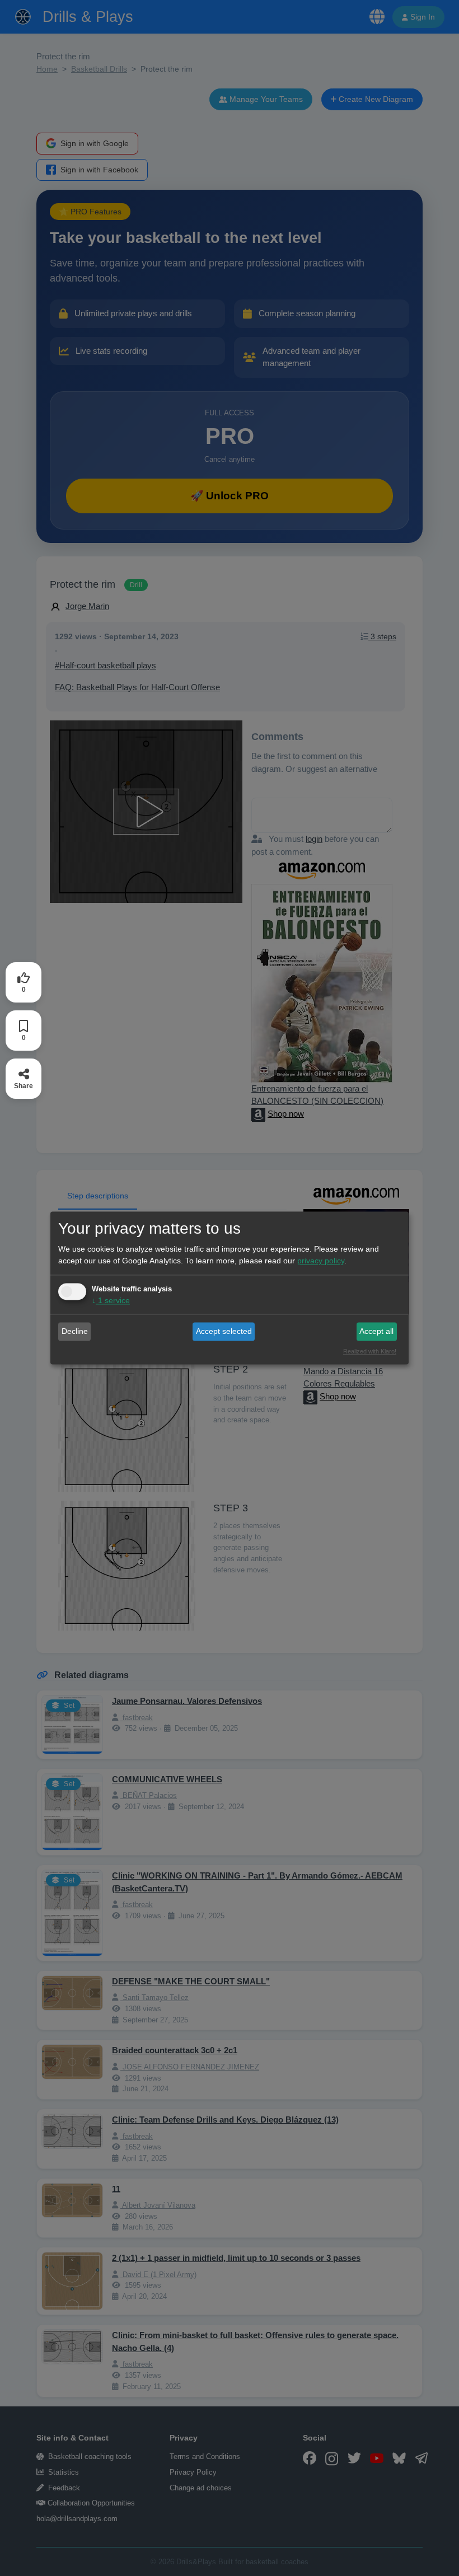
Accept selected (224, 1331)
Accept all (376, 1331)
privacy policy (320, 1261)
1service (111, 1300)
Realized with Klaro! (369, 1351)
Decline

··········

▸ PROBLEM TO WORK ON
The answer should be the exact lines running from the line containing "privacy policy (320, 1261)" to the last line of the entries, with nothing else.

▸ RESULT BELOW
privacy policy (320, 1261)
1service (111, 1300)
Realized with Klaro! (369, 1351)
Decline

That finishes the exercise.